Scores of women protesters put up wooden logs on the Jaipur-Delhi rail track at Shyamlawas, 3 km from Bandikui railway station in Dausa, blocking train traffic for the third day to press for the Gujjar demand for Scheduled Tribe status, Dausa collector Rajesh Yadav told PTI over the phone. Twelve women protesters, who tried to shut down a market in Bandikui, were arrested on Tuesday and later released on bail, Yadav said.
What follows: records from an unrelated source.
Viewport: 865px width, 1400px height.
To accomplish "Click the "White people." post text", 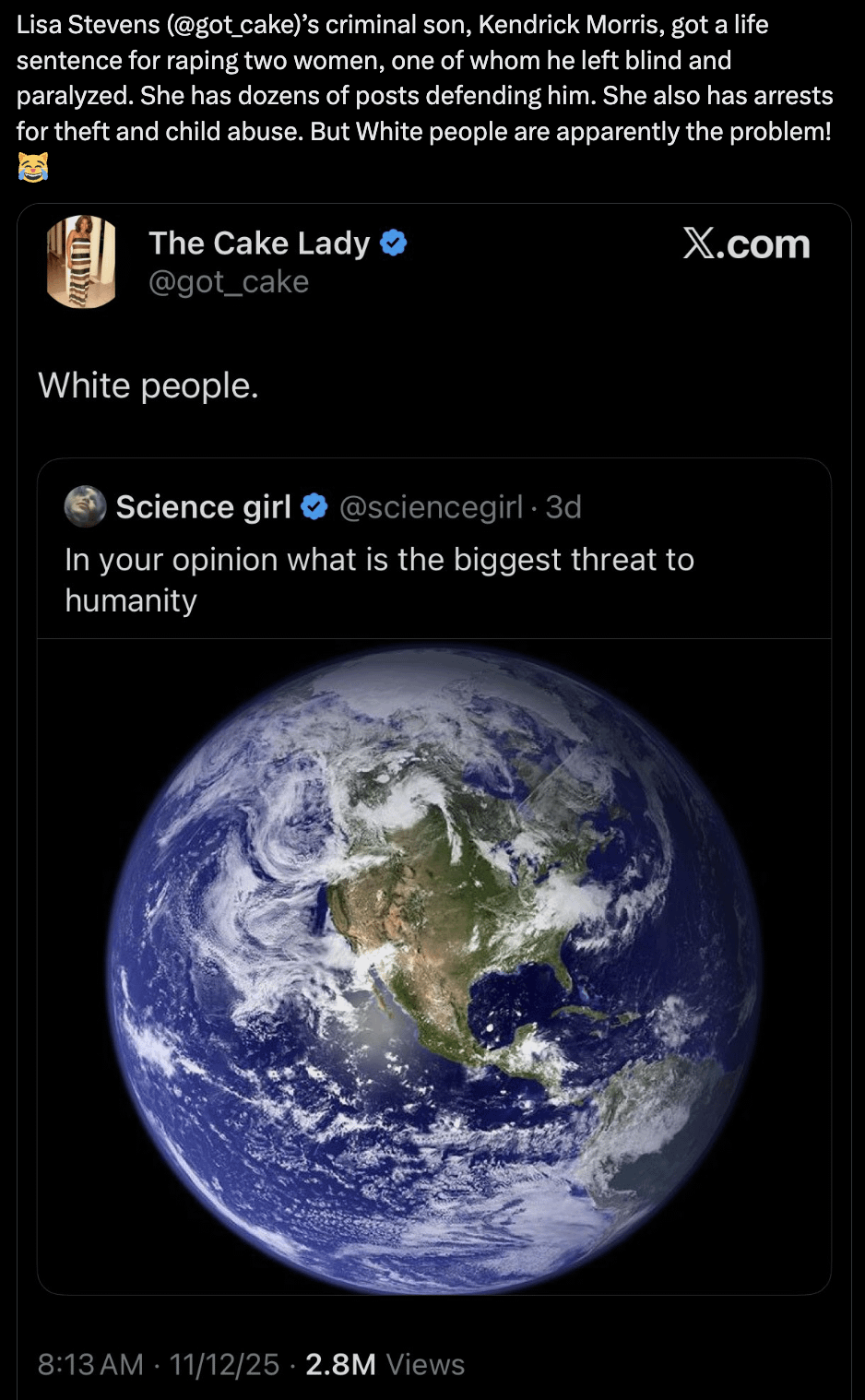I will point(148,386).
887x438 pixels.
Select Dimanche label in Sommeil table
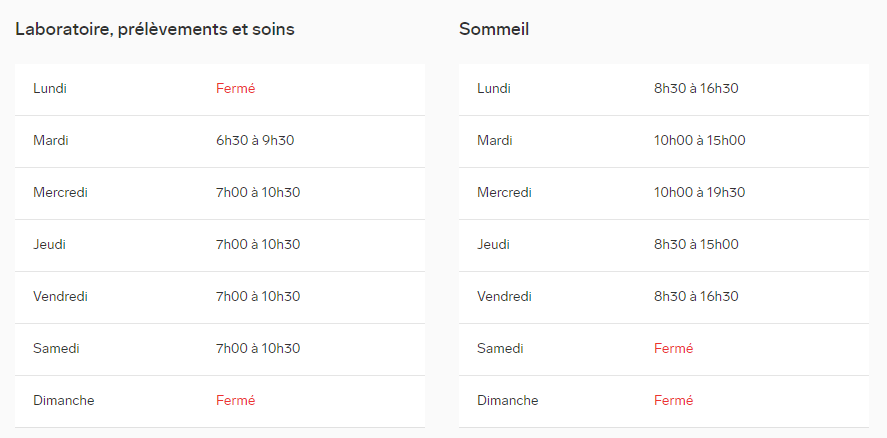tap(508, 401)
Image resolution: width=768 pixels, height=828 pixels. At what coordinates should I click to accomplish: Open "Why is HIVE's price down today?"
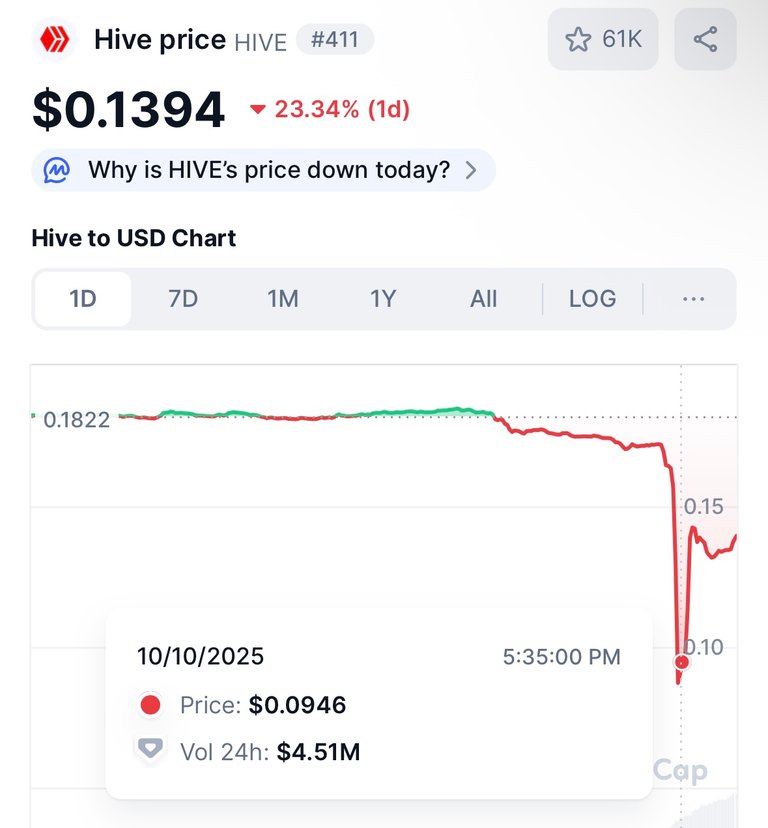pos(269,170)
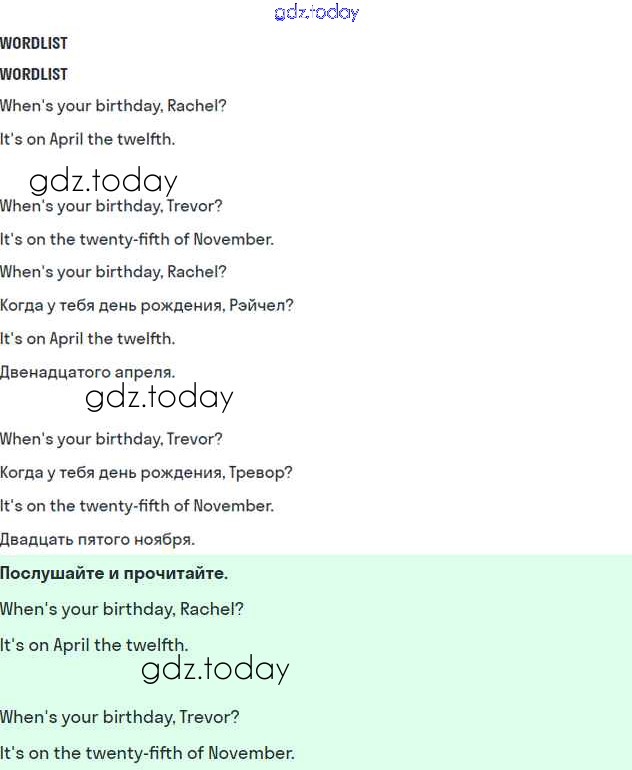Select the line 'Двадцать пятого ноября.'

coord(97,539)
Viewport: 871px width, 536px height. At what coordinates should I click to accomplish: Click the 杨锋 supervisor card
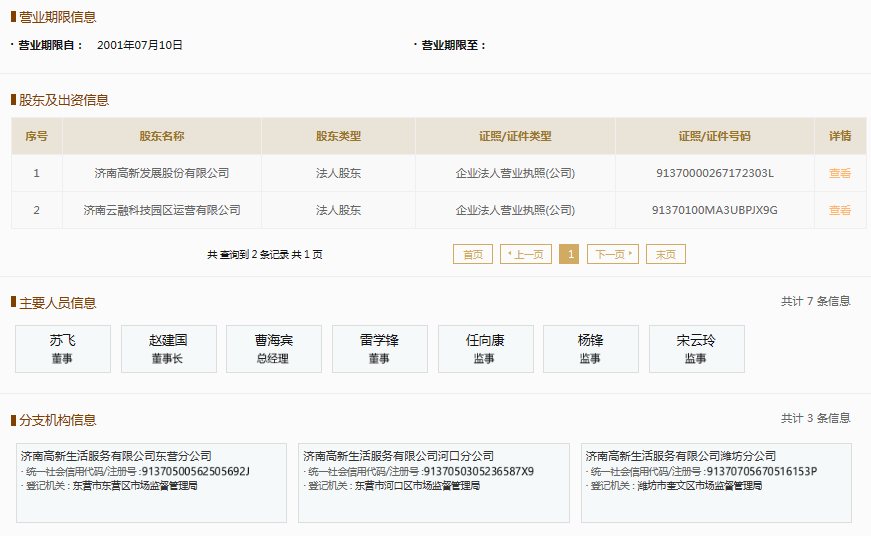tap(590, 349)
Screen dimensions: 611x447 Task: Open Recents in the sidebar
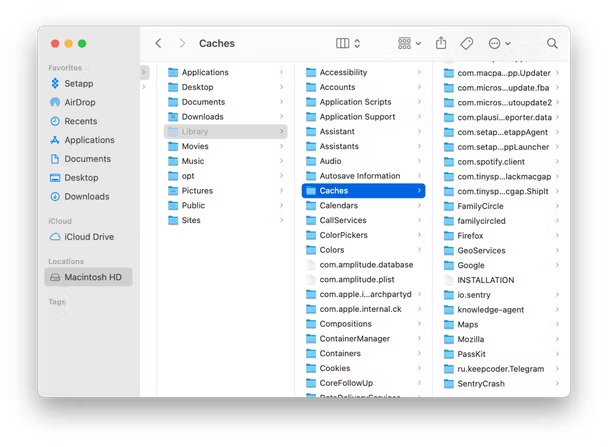(x=80, y=121)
In the stir-hit Sawaimadhopur district, hundreds of agitators held a sit-in on the highway linking the area with Shivpuri in Madhya Pradesh, district collector Debashish Prutsy said. Traffic on the crucial highway has been thrown out of gear. Contingents of security forces including columns from the army maintained a close vigil on the protesters in Dausa, Bharatpur and Sawaimadhopur districts, reports said.
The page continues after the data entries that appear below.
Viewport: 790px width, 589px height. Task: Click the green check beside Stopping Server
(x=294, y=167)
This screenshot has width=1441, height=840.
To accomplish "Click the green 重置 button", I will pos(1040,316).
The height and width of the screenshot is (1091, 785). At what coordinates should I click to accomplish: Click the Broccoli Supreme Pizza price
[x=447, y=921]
With postmortem being conducted on the bodies of Gujjars killed in police firing, the process of cremating them was on in various areas of the state. As many as 12 passenger trains were cancelled while several others were diverted, a North Western Railway spokesman said, adding that a loss of Rs 50 lakh per day was being incurred as a result of the stir.
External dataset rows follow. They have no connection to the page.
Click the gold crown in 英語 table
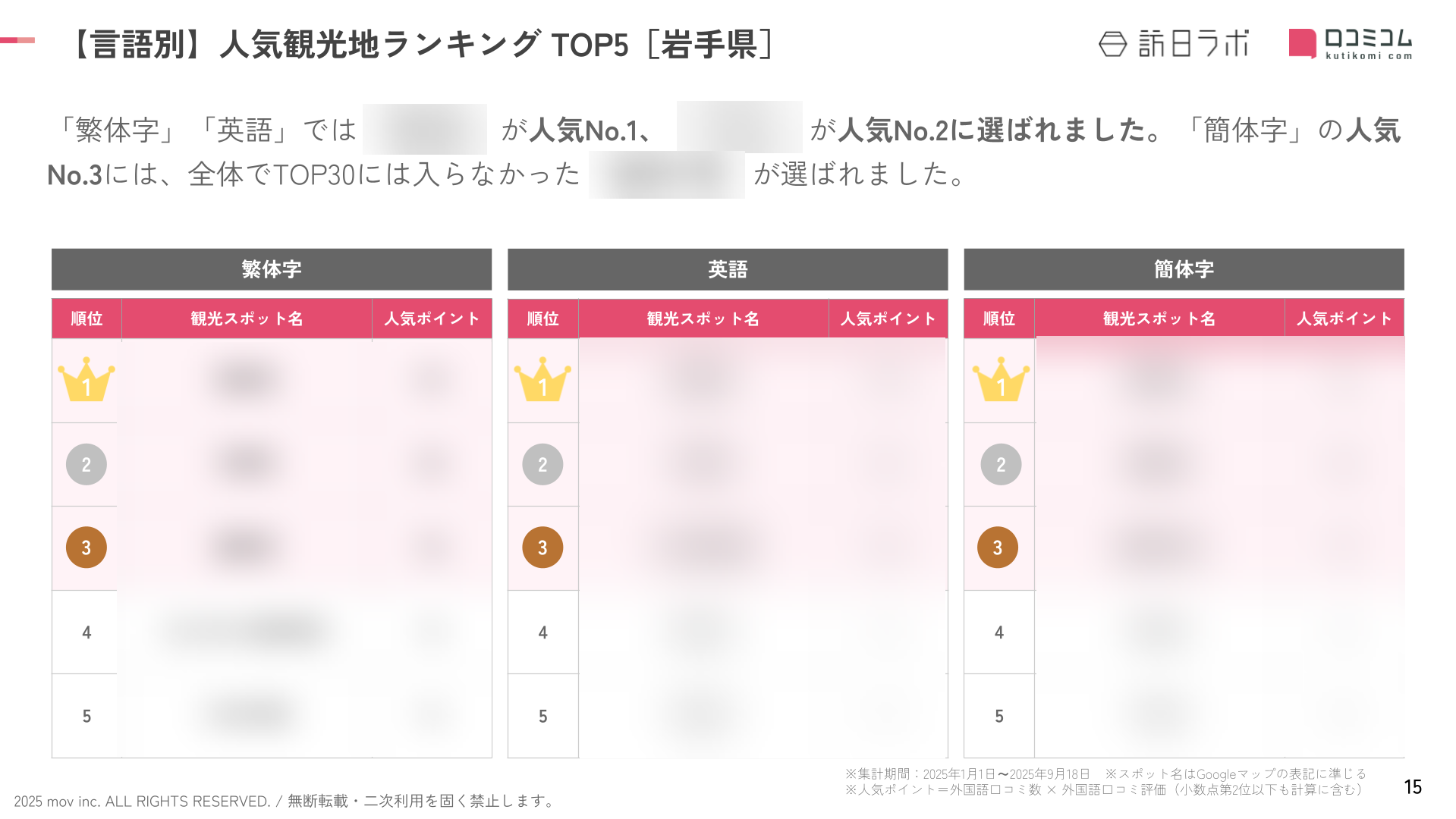point(542,380)
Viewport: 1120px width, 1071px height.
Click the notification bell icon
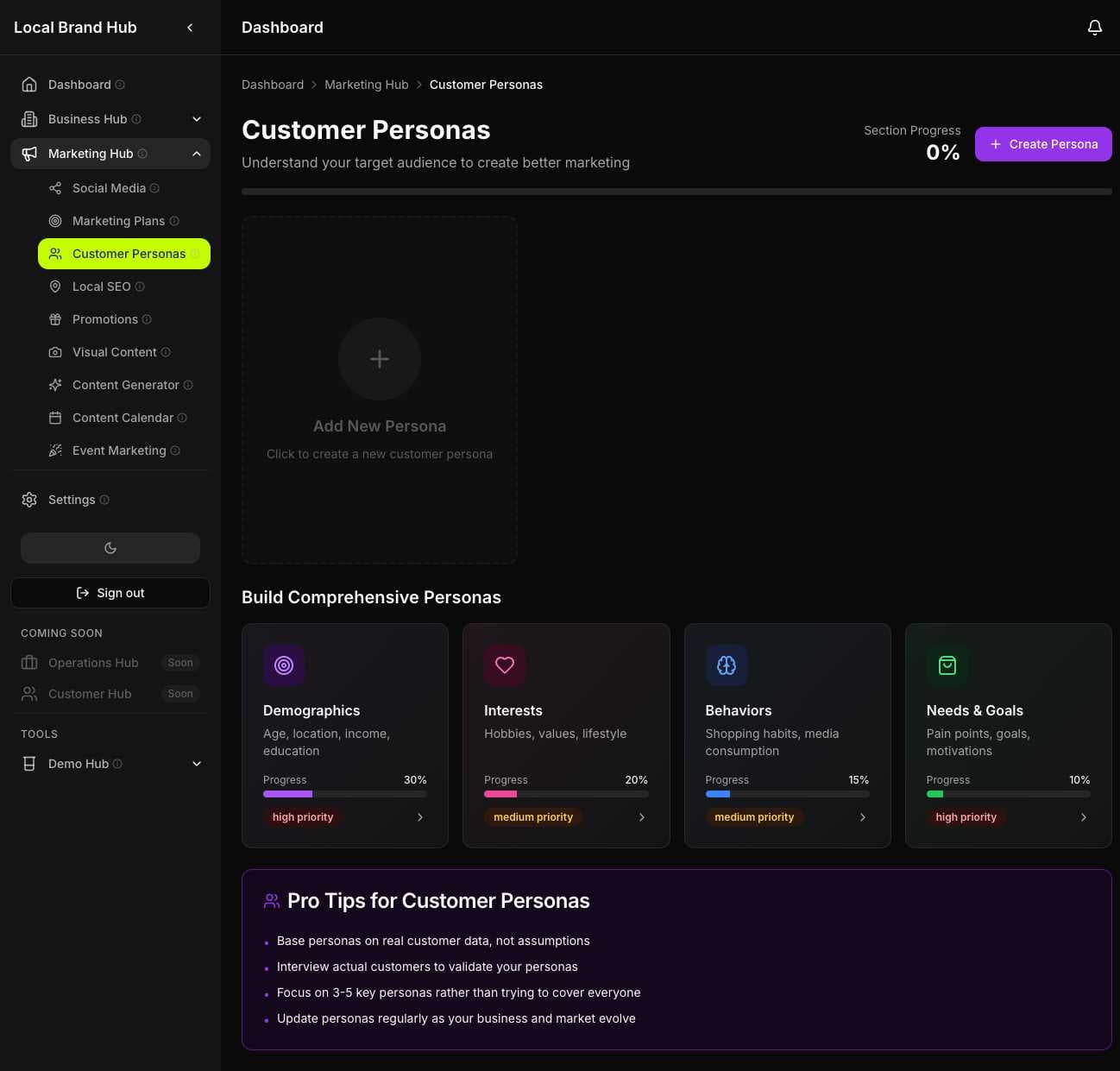[1095, 27]
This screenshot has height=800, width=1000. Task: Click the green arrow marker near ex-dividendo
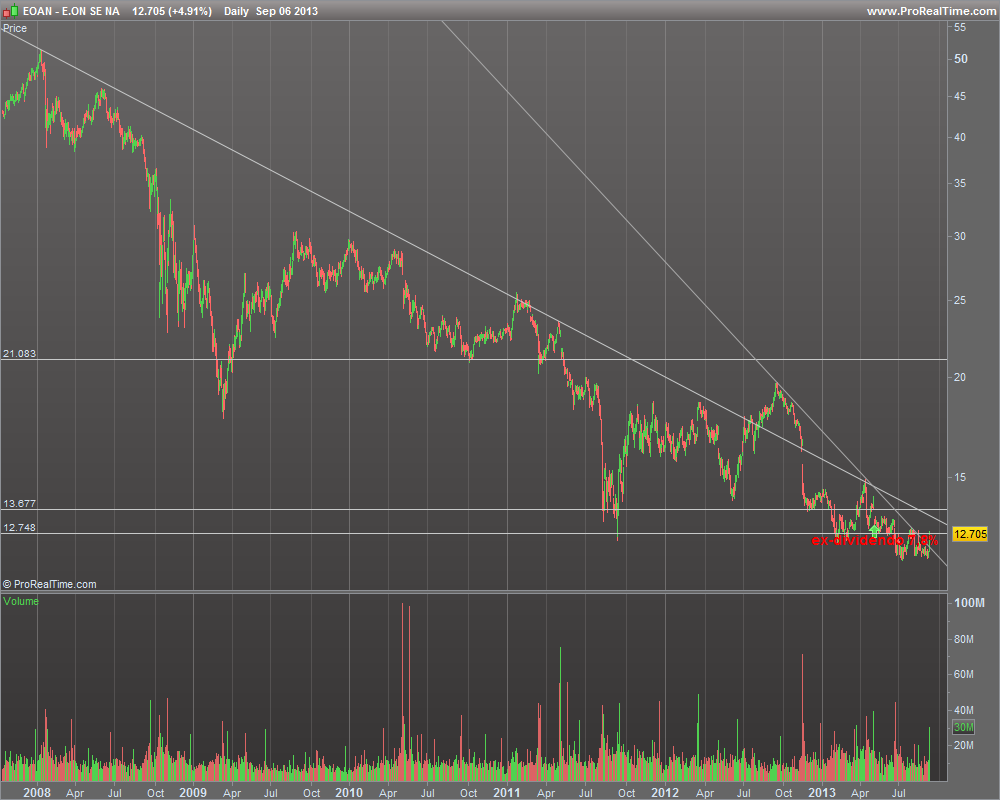click(x=874, y=530)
The railway spokesman said the cumulative losses incurred by the West-Central Railway and North-Central Railway will be in thousands of crores of rupees as these zones were badly hit. As stranded rail passengers sought to avail buses to reach Delhi and other adjoining areas, pressure mounted on the Rajasthan road transport authorities which pushed 70 additional buses on the Jaipur-Delhi highway to meet the rush. A Rajasthan State Road Transport Corporation spokesman said while there was high pressure on the route to Delhi, buses returned empty from there.
A meeting of the Rajasthan cabinet, presided by Chief Minister Vasundhara Raje, reviewed the situation arising out of the 13-day-old Gujjar stir.